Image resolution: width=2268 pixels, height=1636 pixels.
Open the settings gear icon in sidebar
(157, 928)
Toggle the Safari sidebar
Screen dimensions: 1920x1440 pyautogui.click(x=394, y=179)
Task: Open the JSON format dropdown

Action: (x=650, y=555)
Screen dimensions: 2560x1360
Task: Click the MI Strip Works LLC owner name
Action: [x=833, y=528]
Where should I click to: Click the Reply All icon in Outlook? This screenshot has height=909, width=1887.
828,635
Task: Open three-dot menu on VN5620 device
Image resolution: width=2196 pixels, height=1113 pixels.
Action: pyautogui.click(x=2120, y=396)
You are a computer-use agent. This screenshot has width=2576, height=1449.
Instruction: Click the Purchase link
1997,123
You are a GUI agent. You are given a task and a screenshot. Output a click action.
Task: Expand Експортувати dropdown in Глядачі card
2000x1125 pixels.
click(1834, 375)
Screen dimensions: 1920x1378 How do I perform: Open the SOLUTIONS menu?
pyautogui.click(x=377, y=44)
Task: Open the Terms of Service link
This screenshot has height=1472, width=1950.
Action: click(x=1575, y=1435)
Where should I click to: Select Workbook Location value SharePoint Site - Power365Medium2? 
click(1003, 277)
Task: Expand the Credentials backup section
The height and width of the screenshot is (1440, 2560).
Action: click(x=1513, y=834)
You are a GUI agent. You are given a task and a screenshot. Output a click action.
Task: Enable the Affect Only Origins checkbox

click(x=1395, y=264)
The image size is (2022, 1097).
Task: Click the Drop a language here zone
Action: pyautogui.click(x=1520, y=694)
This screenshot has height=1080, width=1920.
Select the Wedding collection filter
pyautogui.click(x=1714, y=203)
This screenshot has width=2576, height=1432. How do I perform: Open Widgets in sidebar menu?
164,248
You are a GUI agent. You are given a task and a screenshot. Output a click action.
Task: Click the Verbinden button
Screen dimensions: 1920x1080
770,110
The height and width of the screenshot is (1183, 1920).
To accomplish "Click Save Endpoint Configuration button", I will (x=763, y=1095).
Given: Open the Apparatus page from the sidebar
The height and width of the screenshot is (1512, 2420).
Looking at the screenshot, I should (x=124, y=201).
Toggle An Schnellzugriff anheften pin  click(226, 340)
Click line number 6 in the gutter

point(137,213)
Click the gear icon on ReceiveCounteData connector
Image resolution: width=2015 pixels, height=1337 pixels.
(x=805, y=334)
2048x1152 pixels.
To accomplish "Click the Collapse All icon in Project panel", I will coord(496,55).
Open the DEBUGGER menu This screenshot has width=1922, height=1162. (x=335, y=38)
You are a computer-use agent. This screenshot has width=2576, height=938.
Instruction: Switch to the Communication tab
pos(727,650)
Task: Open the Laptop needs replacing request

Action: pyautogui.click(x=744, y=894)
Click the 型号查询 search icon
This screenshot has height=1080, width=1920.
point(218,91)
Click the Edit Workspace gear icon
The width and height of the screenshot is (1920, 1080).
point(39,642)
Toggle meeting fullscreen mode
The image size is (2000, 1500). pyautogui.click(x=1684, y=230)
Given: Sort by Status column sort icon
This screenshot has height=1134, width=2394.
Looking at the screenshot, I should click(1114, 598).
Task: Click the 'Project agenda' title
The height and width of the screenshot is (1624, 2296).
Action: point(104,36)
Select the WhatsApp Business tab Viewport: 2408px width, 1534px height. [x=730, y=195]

▶ Exercise objective
Reproduce only the lines above spanning from the line containing "Task: Open three-dot menu on VN5620 device" through the line containing "Task: Expand the Credentials backup section", word for word.

▶ Response to the task
Task: Open three-dot menu on VN5620 device
Image resolution: width=2196 pixels, height=1113 pixels.
Action: pyautogui.click(x=2120, y=396)
You are a computer-use agent. This screenshot has width=2576, height=1449.
Instruction: Click the Purchase link
1997,123
You are a GUI agent. You are given a task and a screenshot. Output a click action.
Task: Expand Експортувати dropdown in Глядачі card
2000x1125 pixels.
click(1834, 375)
Screen dimensions: 1920x1378 How do I perform: Open the SOLUTIONS menu?
pyautogui.click(x=377, y=44)
Task: Open the Terms of Service link
This screenshot has height=1472, width=1950.
Action: click(x=1575, y=1435)
Where should I click to: Select Workbook Location value SharePoint Site - Power365Medium2? 
click(1003, 277)
Task: Expand the Credentials backup section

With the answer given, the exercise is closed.